··· Fragmento de texto

Entre los que aplauden a Shakira y los que compadecen a Piqué, yo me alineo con los que compadecen a Shakira.

Ya lo dejó dicho otra cantante caribeña, Olga Guillot, en el bolero Bravo: «Te odio tanto / que yo misma me espanto / de mi forma de odiar». Y mucho antes que la cubana, Séneca había analizado en una de sus tragedias el proceso psicológico que lleva a Medea a vengarse de Jasón con la muerte de sus propios hijos. Jasón es, desde luego, un indeseable. Sin los hechizos de Medea, que incluso asesina a su hermano para facilitar la huida de Jasón, jamás se habría hecho este con el vellocino de oro. Pero una vez instalados en Corinto, el muy canalla no duda en repudiar a la maga y casarse con una princesa para impulsar su carrera política.

······
··· Datos sin procesar

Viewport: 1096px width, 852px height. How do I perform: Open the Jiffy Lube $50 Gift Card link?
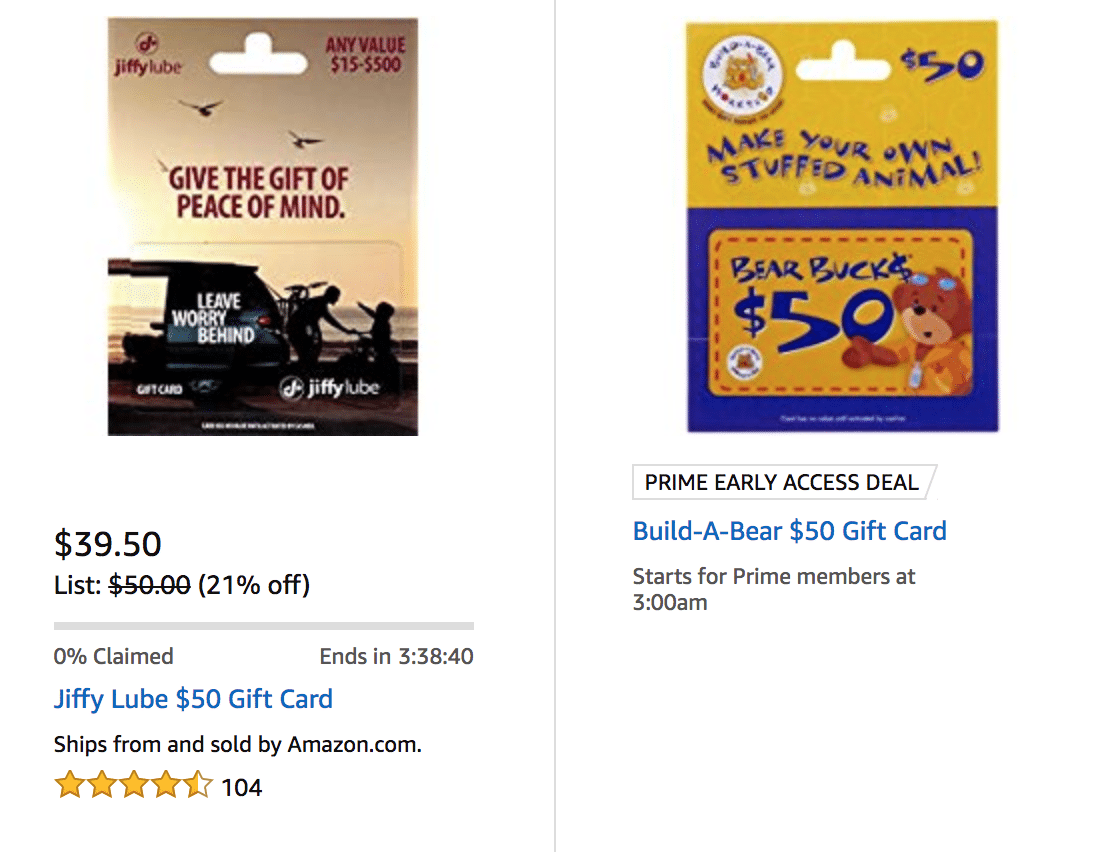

······

## [Instrucciones]
1. Según el fragmento sobre Shakira y Piqué, ¿para qué se casa Jasón con una princesa una vez instalado en Corinto?
2. Escribe la continuación del fragmento sobre Shakira y Piqué a partir de su última oración.
El listado es material aparte y no guarda relación con el fragmento sobre Shakira y Piqué.

## [Respuestas]
1. Para impulsar su carrera política.

2.
Séneca describe cómo, a partir del comprensible despecho, Medea va construyendo un odio que ya no es irracional. Lo irracional, abandonado a su ser, no dura mucho. «La emoción decae deprisa, sostenida es la razón», explica en otro lugar el filósofo. La ira puede incitar al soldado a saltar de la trinchera, pero, una vez expuesto al fuego enemigo, no tarda en recobrar la cordura y buscar refugio.

Para que la ira dure hay que alimentarla.

«El proceso está bien documentado», me contó André Glucksmann cuando presentó en Madrid El discurso del odio. «Hay un primer momento en el que, en lugar de dominar el sufrimiento, nos dejamos dominar por él. Nos proclamamos los seres más infelices del universo, arrojamos sal sobre nuestras llagas». El sentimiento de desgracia se conserva así y va cristalizando en una «fría cólera» que prepara el terreno para la tercera y última fase: la furia. El dolor cuidadosamente incubado ya está listo para arrojarse contra los demás.

«¡Indignaos!», insta Stéphane Hessel en un famoso panfleto. Los grandes logros de la segunda mitad del siglo XX (derechos humanos, Seguridad Social, estado de bienestar) han sido, según él, fruto de la ardorosa reacción contra el fascismo de entreguerras. «Os deseo a todos, a cada uno de vosotros, que tengáis vuestro motivo de indignación», escribe. «Es algo precioso. Cuando algo nos indigna […] nos volvemos militantes, fuertes y comprometidos».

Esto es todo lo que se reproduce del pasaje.